What follows is a set of records. Copy them exactly and leave out the images.

[[ LISTED ENTRIES, beginning ]]

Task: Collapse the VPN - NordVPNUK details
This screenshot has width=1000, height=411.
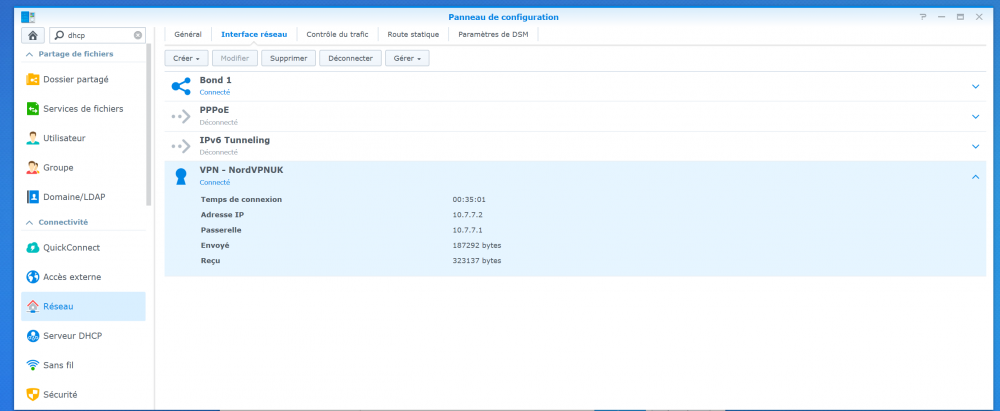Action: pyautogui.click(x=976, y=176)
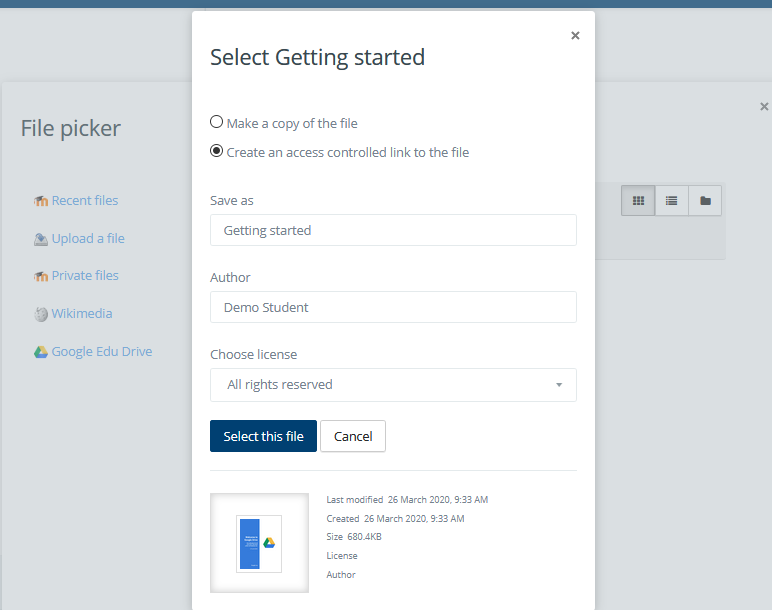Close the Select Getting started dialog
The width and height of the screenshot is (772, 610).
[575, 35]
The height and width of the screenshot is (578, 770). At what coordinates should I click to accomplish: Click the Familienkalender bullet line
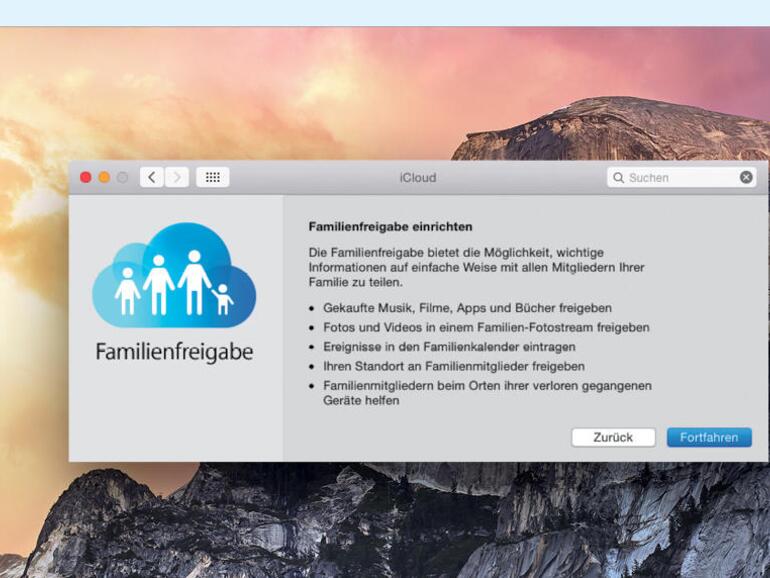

[[ LISTED ENTRIES, end ]]

**RESULT OF THIS TASK**.
Task: Collapse the VPN - NordVPNUK details
This screenshot has width=1000, height=411.
Action: pyautogui.click(x=976, y=176)
Close the Select Getting started dialog
The width and height of the screenshot is (772, 610).
[575, 35]
The height and width of the screenshot is (578, 770). At what coordinates should I click to accomplish: Click the Familienkalender bullet line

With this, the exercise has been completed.